[Task goal]
The result must match the data exactly, line for line.

[Exercise input]
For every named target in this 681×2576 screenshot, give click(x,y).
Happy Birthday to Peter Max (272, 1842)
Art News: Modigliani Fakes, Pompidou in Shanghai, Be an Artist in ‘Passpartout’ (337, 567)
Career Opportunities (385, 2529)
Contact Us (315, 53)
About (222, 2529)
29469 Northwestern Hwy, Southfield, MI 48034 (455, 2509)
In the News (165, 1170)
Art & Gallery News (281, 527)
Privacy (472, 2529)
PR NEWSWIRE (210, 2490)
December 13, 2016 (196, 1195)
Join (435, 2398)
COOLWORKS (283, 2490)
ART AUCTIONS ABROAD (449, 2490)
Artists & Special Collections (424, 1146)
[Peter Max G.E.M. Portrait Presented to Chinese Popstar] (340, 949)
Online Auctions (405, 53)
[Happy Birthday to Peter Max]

[Result below]
For every named target in this 681×2576 screenshot, give click(x,y).
Happy Birthday to Peter Max (272, 1842)
Art News: Modigliani Fakes, Pompidou in Shanghai, Be an Artist in ‘Passpartout’ (337, 567)
Career Opportunities (385, 2529)
Contact Us (315, 53)
About (222, 2529)
29469 Northwestern Hwy, Southfield, MI 48034 (455, 2509)
In the News (165, 1170)
Art & Gallery News (281, 527)
Privacy (472, 2529)
PR NEWSWIRE (210, 2490)
December 13, 2016 (196, 1195)
Join (435, 2398)
COOLWORKS (283, 2490)
ART AUCTIONS ABROAD (449, 2490)
Artists & Special Collections (424, 1146)
[Peter Max G.E.M. Portrait Presented to Chinese Popstar] (340, 949)
Online Auctions (405, 53)
[Happy Birthday to Peter Max]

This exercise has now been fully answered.